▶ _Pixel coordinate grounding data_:
┄┄┄┄┄┄
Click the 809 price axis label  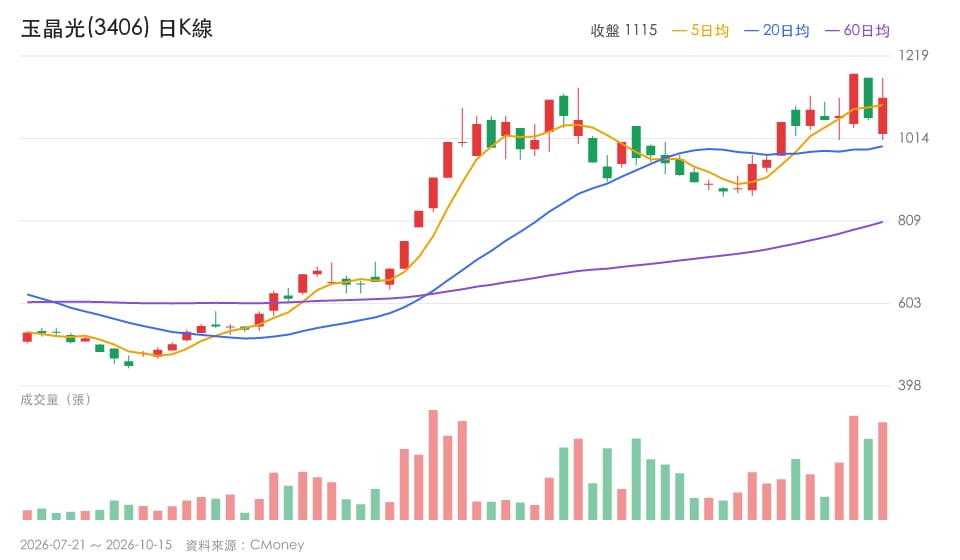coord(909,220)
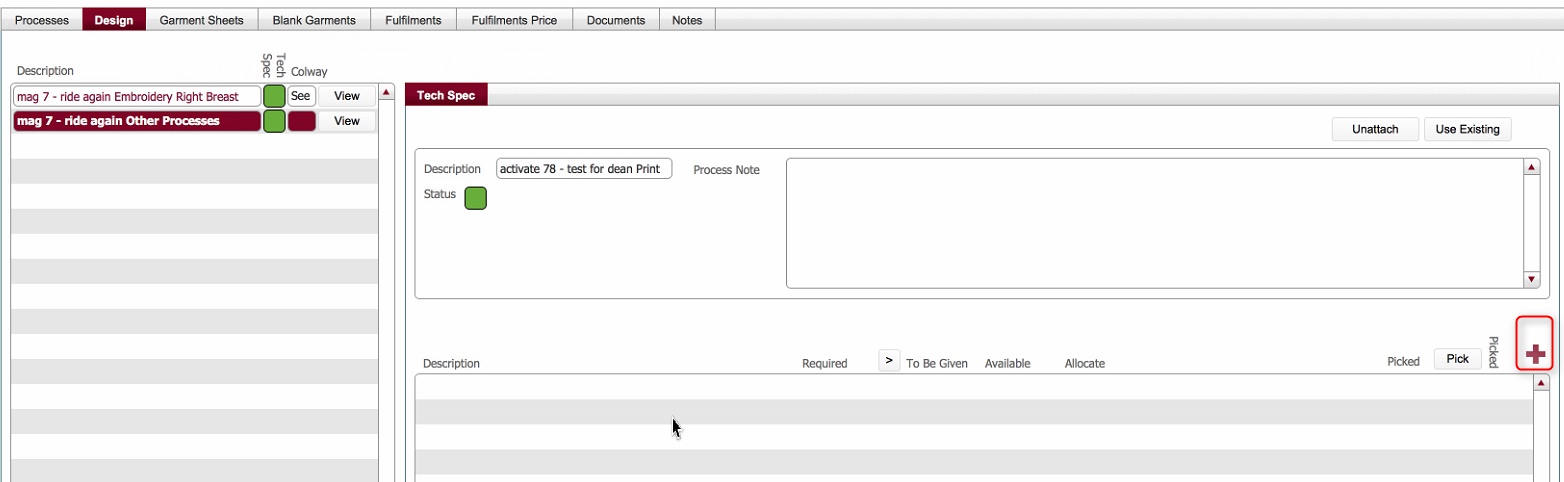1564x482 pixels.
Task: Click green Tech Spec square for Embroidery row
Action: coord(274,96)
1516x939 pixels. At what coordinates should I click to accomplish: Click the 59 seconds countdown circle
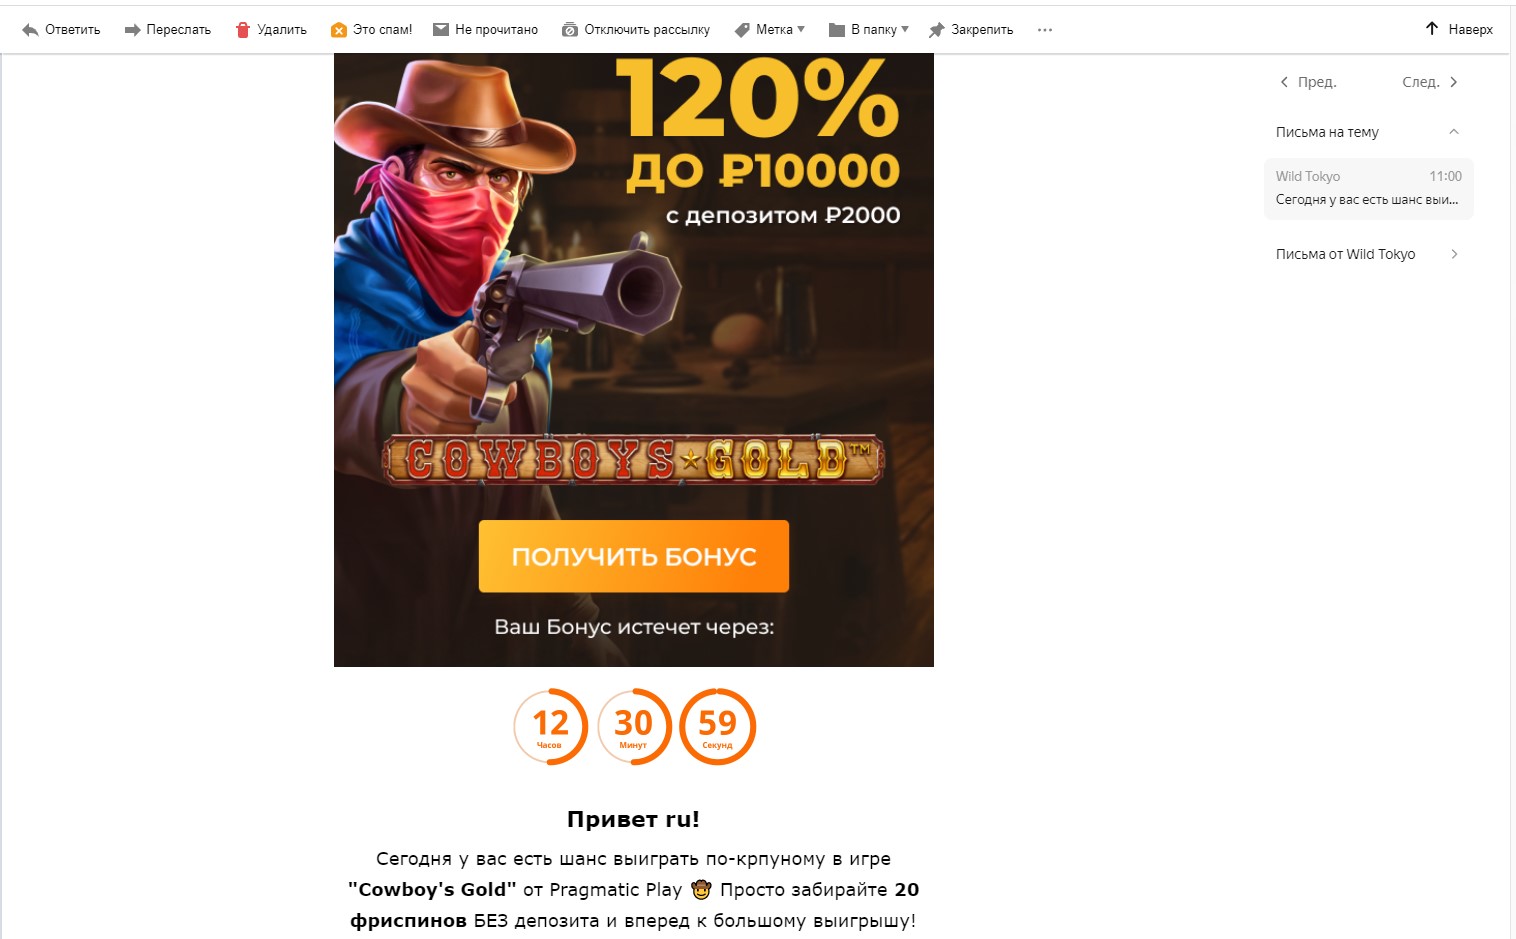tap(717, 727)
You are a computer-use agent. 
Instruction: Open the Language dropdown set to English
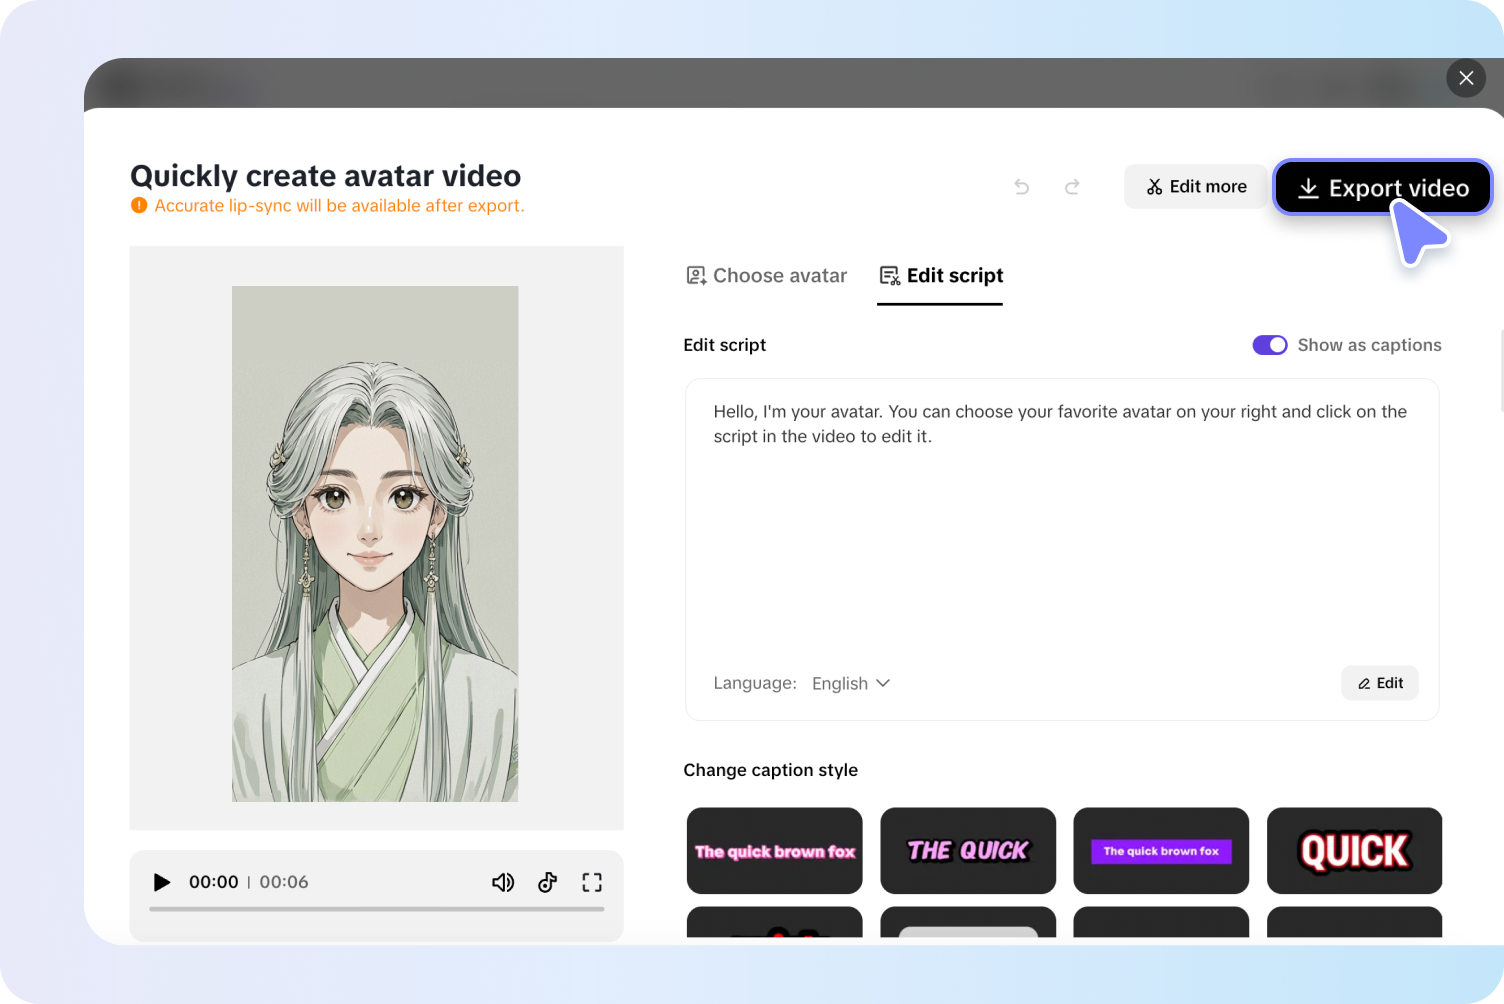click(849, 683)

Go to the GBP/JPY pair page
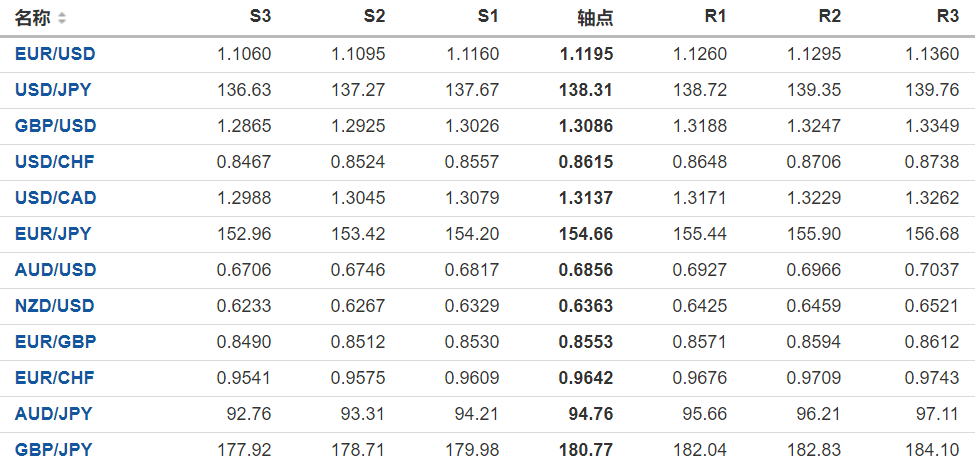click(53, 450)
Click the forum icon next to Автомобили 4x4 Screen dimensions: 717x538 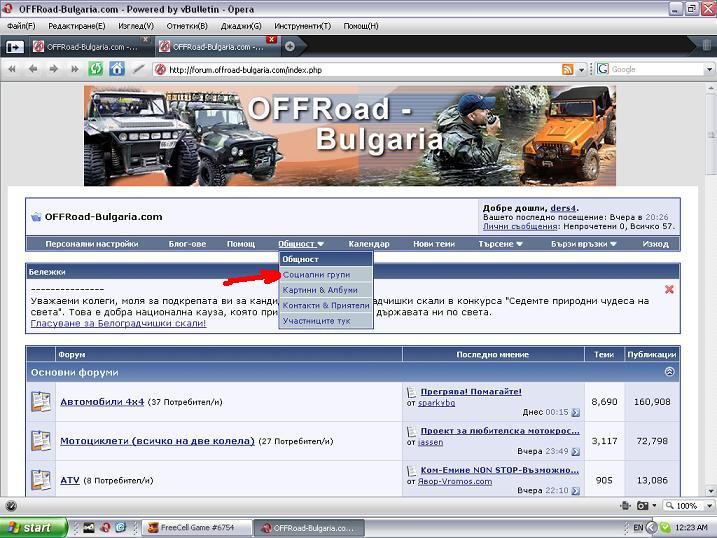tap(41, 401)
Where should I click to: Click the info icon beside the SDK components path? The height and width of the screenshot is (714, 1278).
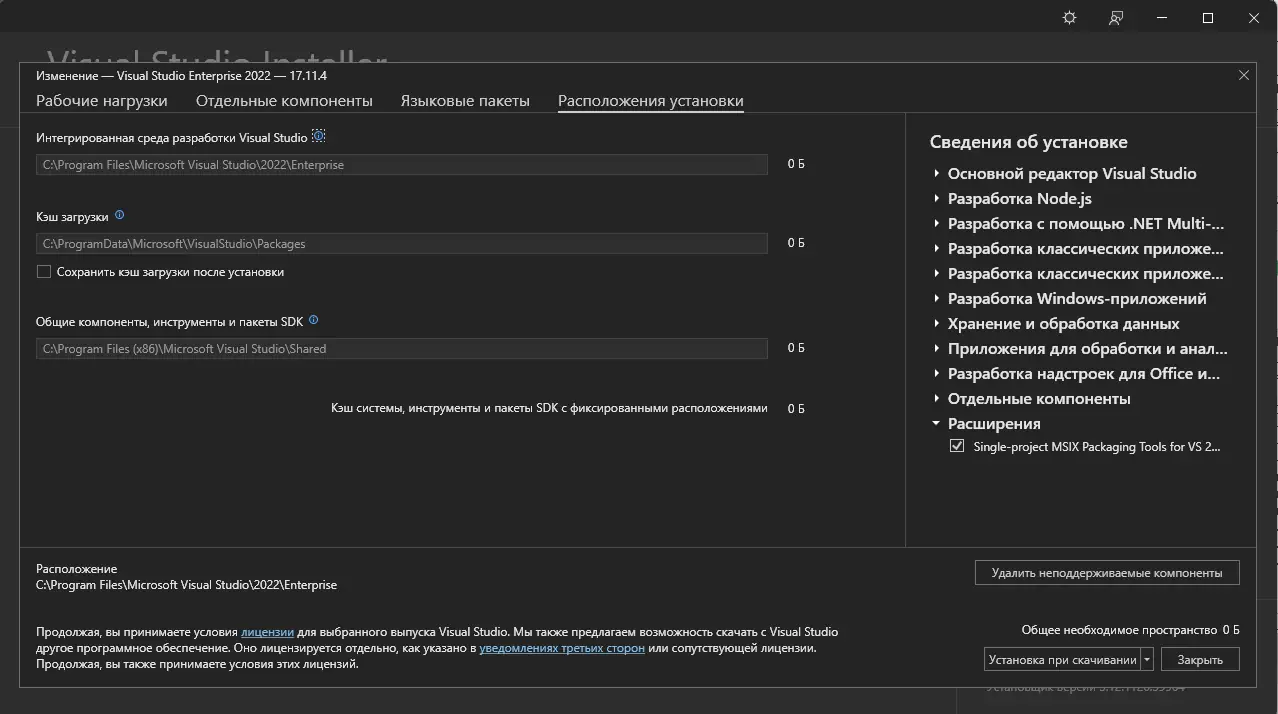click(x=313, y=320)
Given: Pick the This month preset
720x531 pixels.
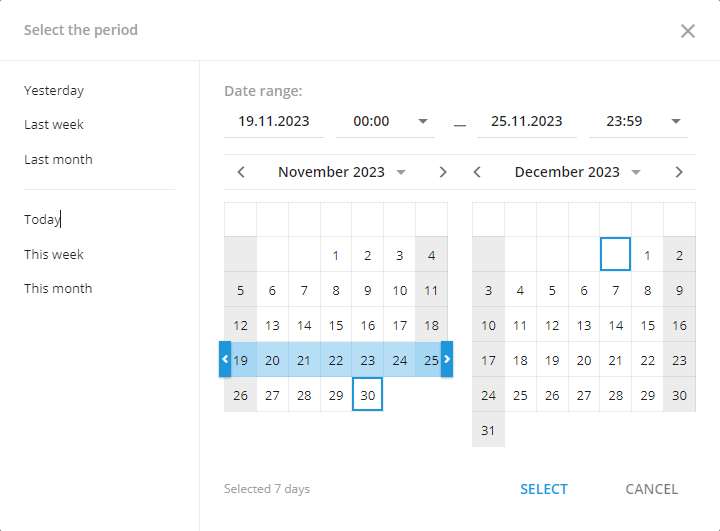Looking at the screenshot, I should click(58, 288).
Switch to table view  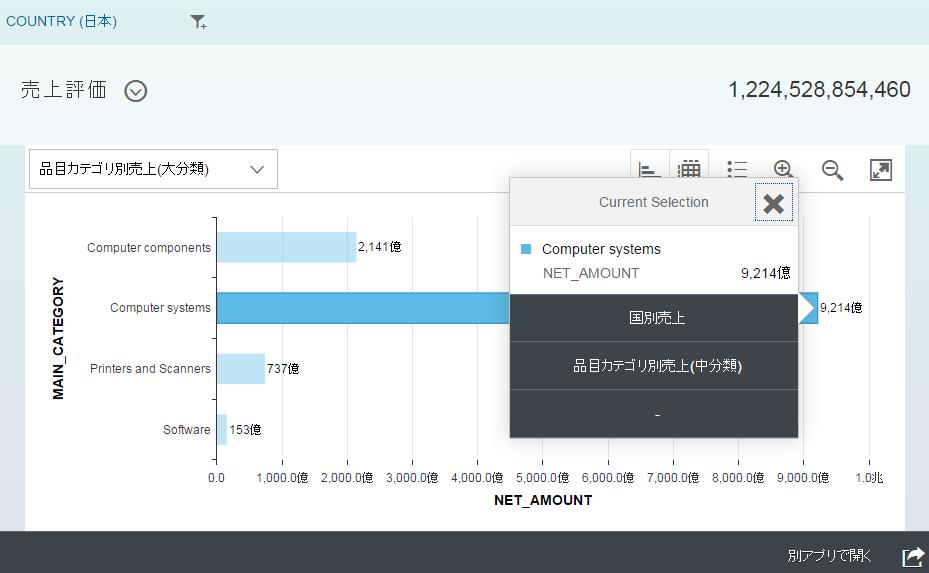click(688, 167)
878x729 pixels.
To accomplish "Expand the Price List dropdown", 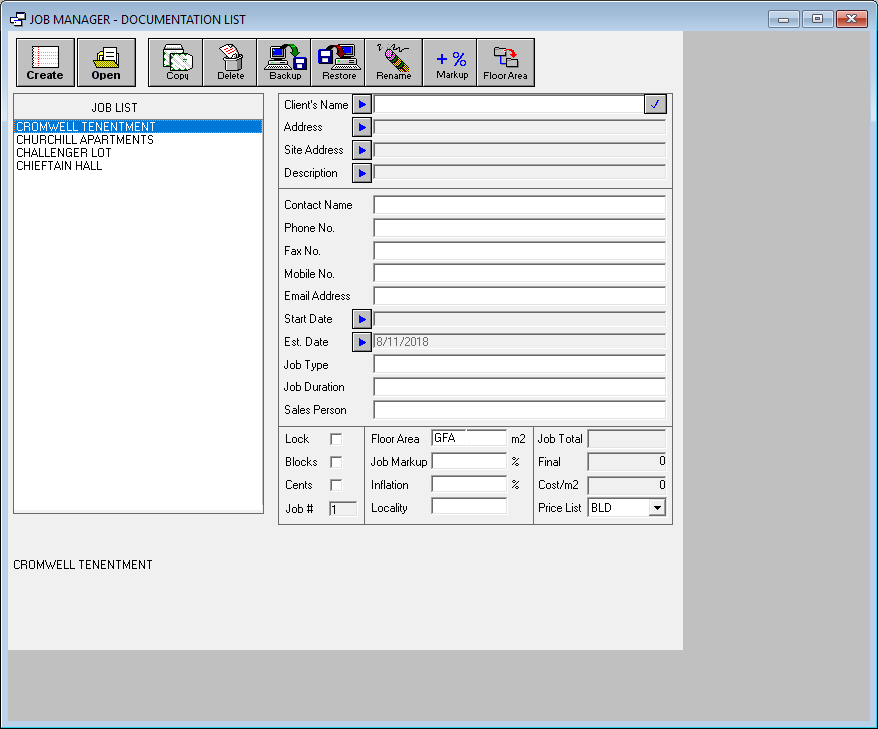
┄┄┄┄┄┄
▶ _EXERCISE REQUIREMENTS_:
Exactly the lines from the one that contains "878x729 pixels." through the last line of the records should be set down, and the pictures should be dropped.

▶ _RESULT FOR THIS TASK_:
878x729 pixels.
To accomplish "Expand the Price List dropdown", 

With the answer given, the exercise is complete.